The Loughor bridge is a road crossing over the River Loughor, providing a convenient link between Loughor, Gorseinon, and Swansea on the east side and Llanelli and south Carmarthenshire to the west. The bridge is part of the A484 road. The road bridge is adjacent to the Loughor railway viaduct and was built by the then Dyfed and West Glamorgan county councils in 1988 with John Laing Group as the principal contractor.

==History==
Before a bridge was built here, the nearest bridge crossing was at Pontarddulais, some 5 miles upstream. However, the river could be forded at low tide, and a ferry operated when conditions allowed. There are no visible indications of a ford, but it is believed this had been used since Roman times. In 1833, a wooden swing bridge was constructed to allow wheeled vehicles to cross but still enable river traffic to gain access to wharves within the estuary. The bridge was joined by the railway viaduct, built by Brunel in 1852, which also featured a swing section, although the estuary was progressively less used by shipping. A fixed replacement road bridge was constructed in concrete in 1923. Evidence of the old bridge can still be seen from the right side of the new bridge crossing from Loughor. A parapet jutting out into the river, which is now a seating area and support, foundations can also be seen in the riverbed at low tides. However, the concrete construction was not sufficient to sustain heavy traffic, and as part of a major improvement scheme for the A484, the new bridge, with concrete piers and steel spans, was completed in 1988.

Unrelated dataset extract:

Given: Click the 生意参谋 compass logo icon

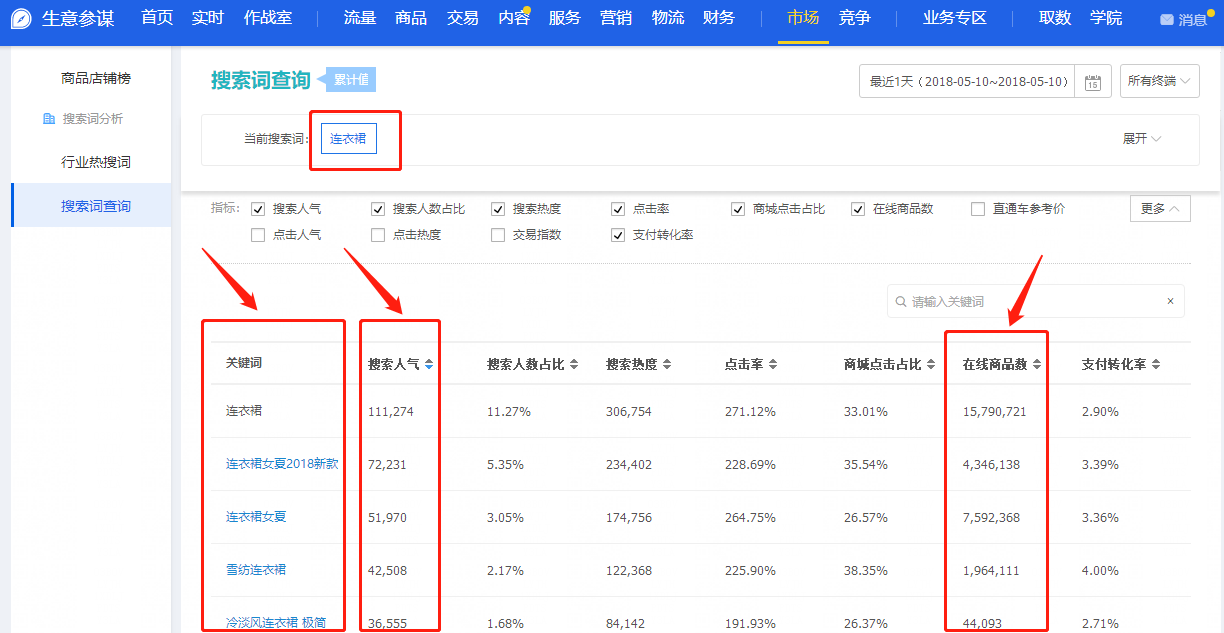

The wooden trestle rail viaduct, much reworked since 1852, had also been severely hampered by structural issues and, from 1986, had been limited to a single track. It was finally replaced by a new steel bridge in 2013, along the same line as previously, allowing two-way full-speed rail travel, running parallel to the new road bridge.

==Topography==
If travelling over the bridge east, you will enter the county of Swansea and South Wales when leaving the bridge. If travelling west, you will enter the county of Carmarthenshire and the West Wales area when leaving the bridge.

When leaving the bridge, heading west, the road signs change from English/Welsh to Welsh/English (Welsh written before English). This is due to the much higher use of the Welsh language in West Wales.